3

I have a situation which involves several threads simultaneously populating a database with data scraped from web sources. The scrapers are to be run periodically to collect new data from various sources.

I am new to using NHibernate and not entirely sure how best to manage sessions.

An example of what each worker does:

  • Scrape an entity A from a web source
  • Scrape each entity B related to A, and record that A has another B (i.e. an A has many B, a B has one A)

To persist each B, the session needs a reference to A to create the B with and then A needs to add B to its list of children. Both A and B are then persisted.

There is a hierarchy of this kind of A-B child-parent situation such that A has many B, B has many C... At the leaf level, A has thousands of leaf children, so it is impractical(?) to keep the session open all the way down this chain.

An alternative is recording the identifier of each parent down the chain (which can be stored independently of the session) and loading in the parent via this id each time a child needs to be created.

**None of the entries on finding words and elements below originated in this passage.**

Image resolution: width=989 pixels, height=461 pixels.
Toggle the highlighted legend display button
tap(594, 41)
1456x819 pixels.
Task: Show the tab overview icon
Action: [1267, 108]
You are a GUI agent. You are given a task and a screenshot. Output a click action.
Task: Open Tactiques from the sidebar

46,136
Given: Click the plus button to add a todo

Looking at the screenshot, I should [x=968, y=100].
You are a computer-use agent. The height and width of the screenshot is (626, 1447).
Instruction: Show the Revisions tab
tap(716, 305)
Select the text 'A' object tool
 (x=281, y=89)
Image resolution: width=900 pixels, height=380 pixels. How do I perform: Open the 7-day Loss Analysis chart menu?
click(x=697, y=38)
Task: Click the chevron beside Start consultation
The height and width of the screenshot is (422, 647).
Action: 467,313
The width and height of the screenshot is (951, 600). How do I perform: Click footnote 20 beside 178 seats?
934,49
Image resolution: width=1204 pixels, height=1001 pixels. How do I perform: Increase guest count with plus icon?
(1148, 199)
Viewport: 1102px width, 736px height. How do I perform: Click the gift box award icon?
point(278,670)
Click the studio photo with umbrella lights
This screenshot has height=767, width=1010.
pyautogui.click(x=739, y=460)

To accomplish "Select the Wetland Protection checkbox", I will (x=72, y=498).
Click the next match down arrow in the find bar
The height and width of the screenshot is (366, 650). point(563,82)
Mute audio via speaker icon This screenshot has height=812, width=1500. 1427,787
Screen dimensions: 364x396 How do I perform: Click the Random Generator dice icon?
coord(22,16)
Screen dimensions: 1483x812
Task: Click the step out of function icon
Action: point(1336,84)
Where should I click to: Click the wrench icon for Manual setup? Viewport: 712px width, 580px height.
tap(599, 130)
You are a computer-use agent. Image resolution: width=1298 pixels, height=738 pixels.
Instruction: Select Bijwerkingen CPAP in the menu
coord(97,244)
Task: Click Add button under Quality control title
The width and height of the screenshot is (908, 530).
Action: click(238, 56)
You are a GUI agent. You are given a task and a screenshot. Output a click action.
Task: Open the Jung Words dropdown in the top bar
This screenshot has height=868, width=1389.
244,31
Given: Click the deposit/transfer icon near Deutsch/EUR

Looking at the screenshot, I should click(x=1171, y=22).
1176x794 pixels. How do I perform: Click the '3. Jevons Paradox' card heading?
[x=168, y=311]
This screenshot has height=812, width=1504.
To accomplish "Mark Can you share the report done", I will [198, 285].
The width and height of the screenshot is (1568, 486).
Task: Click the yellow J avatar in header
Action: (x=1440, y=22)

I also understand that an ISession is meant to be single-threaded, so I will need at the very least one session per thread, but beyond this I'm really not sure of the best approach?

Any ideas appreciated, bit confused at the moment!

Liam Williams
  • 676
  • 9
  • 16

1 Answers1

0

create a session per thread and use session.Load<>() to maintain the association without the need to load the objects everytime.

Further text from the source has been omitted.